Behind every intelligent system - from recommendation engines to voice assistants - lies something crucial: data.
Data is a collection of discrete or continuous values that convey information, or simply sequences of symbols that may be further interpreted formally.
Types of data
Tabular (e.g., CSV, Excel files with numbers and categories)
Textual (tweets, emails)
Audio (podcasts, voice commands)
Visual (images, videos)
What is Data Science?
But how do we make sense of data? How do we turn raw information into useful insights or actions? That’s where data science comes in.
Data science combines maths and statistics, specialised programming, AI and machine learning to uncover insights hidden in an organisation's data. [IBM]
In short, data science is about extracting insights and knowledge from data.
We have learned from last week that powerful AI systems like deep learning needs a lot of data and computing power. That's when data science comes in - to help manage and make sense of the massive (unstructured) datasets needed to train these systems.
Datasets
MNIST
70,000 grayscale images of handwritten digits (0–9), each 28x28 pixels.
Used for: Digit recognition and basic image classification tasks.
CIFAR-10
A dataset of 60,000 small (32x32) colour images across 10 categories (e.g., aeroplane, dog, truck).
Used for: Image classification, object recognition, image retrieval, segmentation tasks.
CheXpert
A large dataset of chest X-rays and associated reports from Stanford Medicine (over 200,000 images).

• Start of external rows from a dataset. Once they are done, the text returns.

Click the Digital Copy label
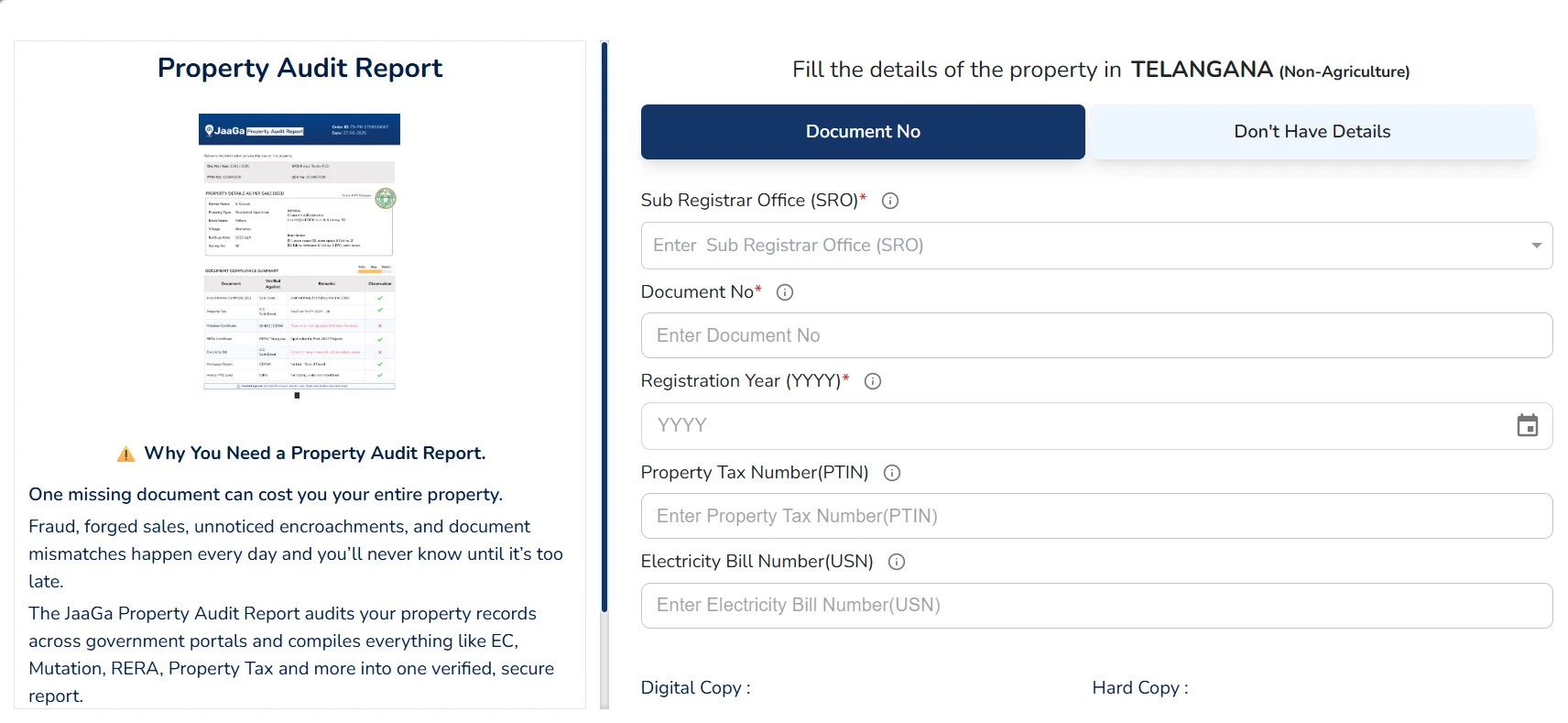Image resolution: width=1568 pixels, height=723 pixels. (x=695, y=688)

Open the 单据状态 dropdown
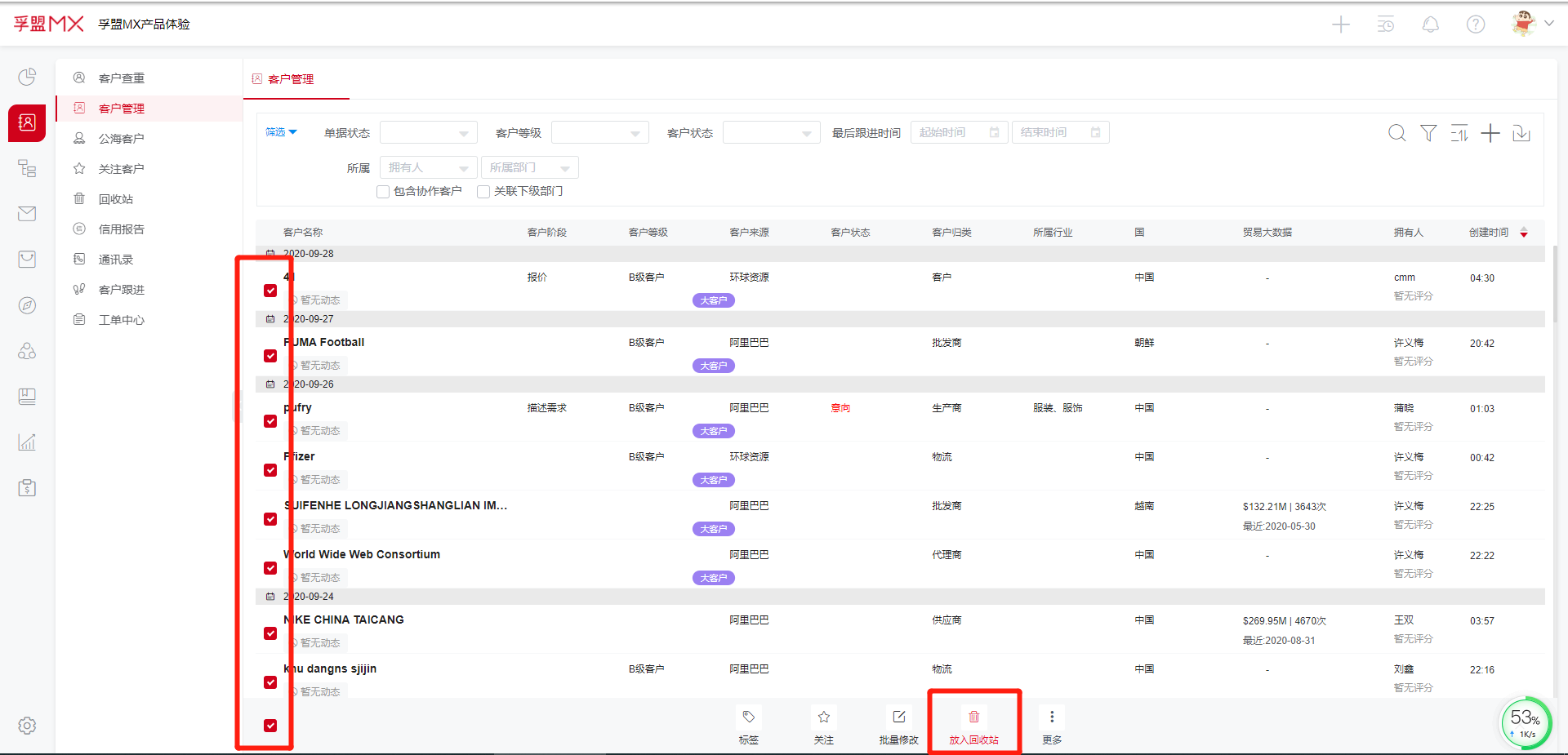[x=428, y=133]
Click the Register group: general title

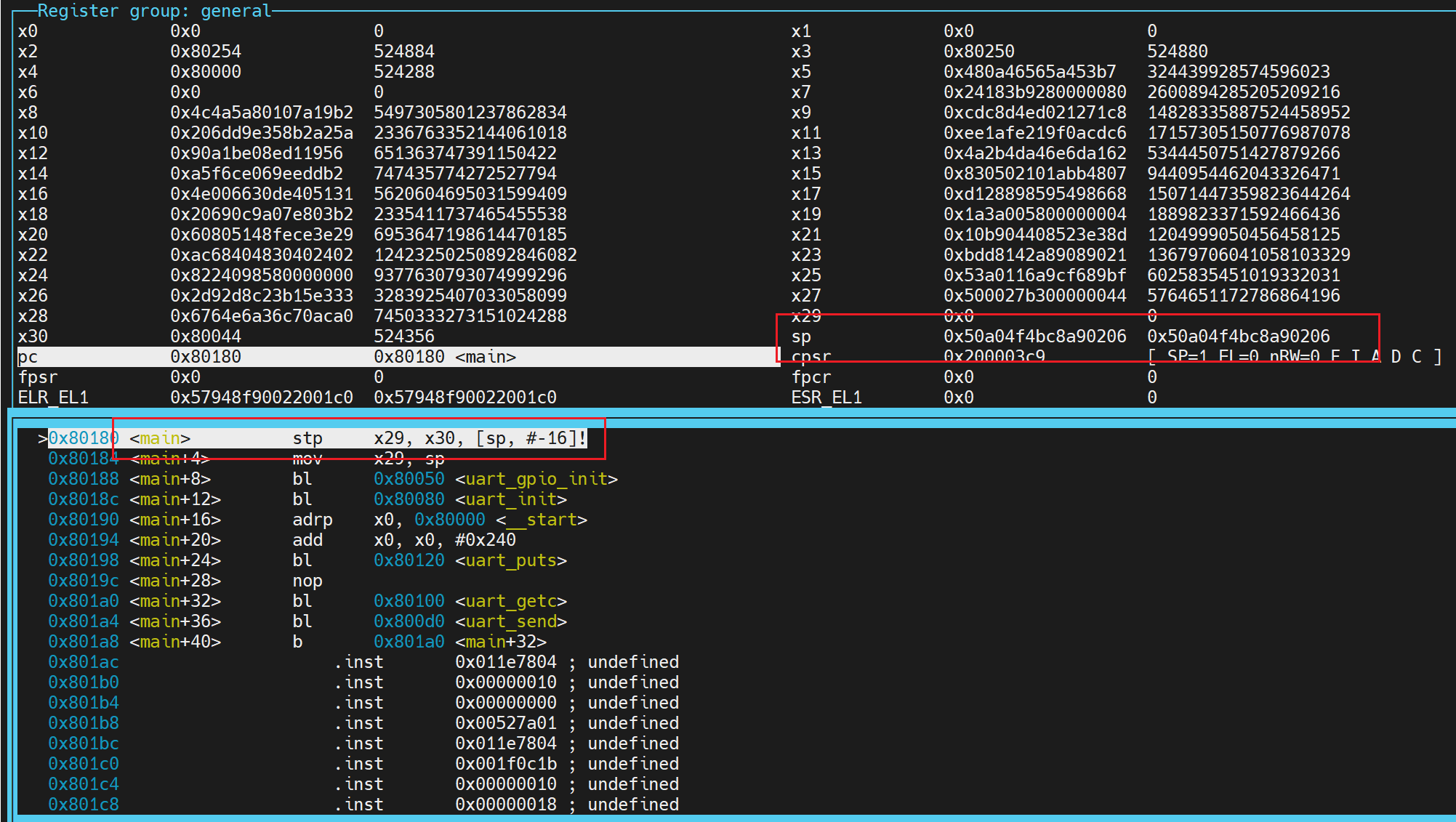pos(154,11)
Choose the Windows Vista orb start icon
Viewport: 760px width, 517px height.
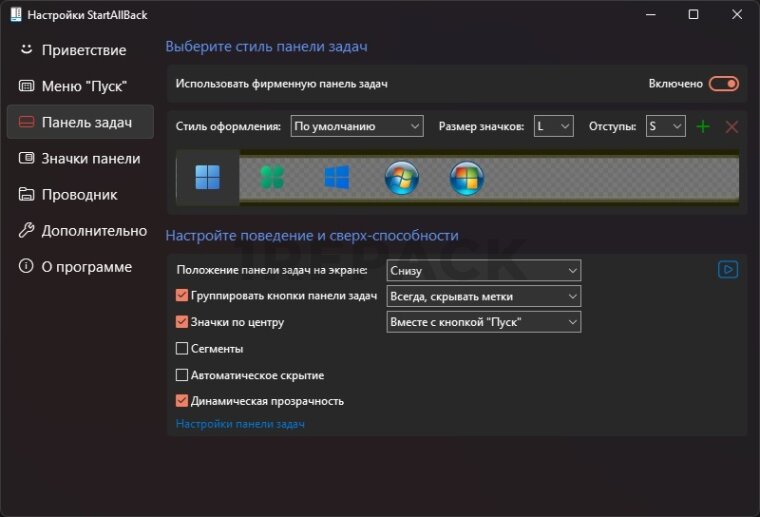[x=466, y=178]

Used for: Medical AI development, especially for detecting lung and heart conditions.
Waymo dataset
High-resolution data collected from autonomous vehicles, including LiDAR, camera footage, and maps
Used for: Self-driving car research — object detection, motion prediction, lane tracking.
Review and Reflect
Woebot is an AI-powered chatbot designed to support mental health through conversation, making it a real-world example of AI used in healthcare and therapy.
Philosophy helps us think about ethics, consciousness, and the societal impact of AI—especially when imagining long-term futures.
A text corpus is the standard term in AI and linguistics for a large, structured set of text data used for analysis or training models.
Object recognition is a fundamental computer vision task where AI identifies and labels objects within images.
.csv (comma-separated values) is a widely used file format for storing structured tabular data, especially in data science and machine learning.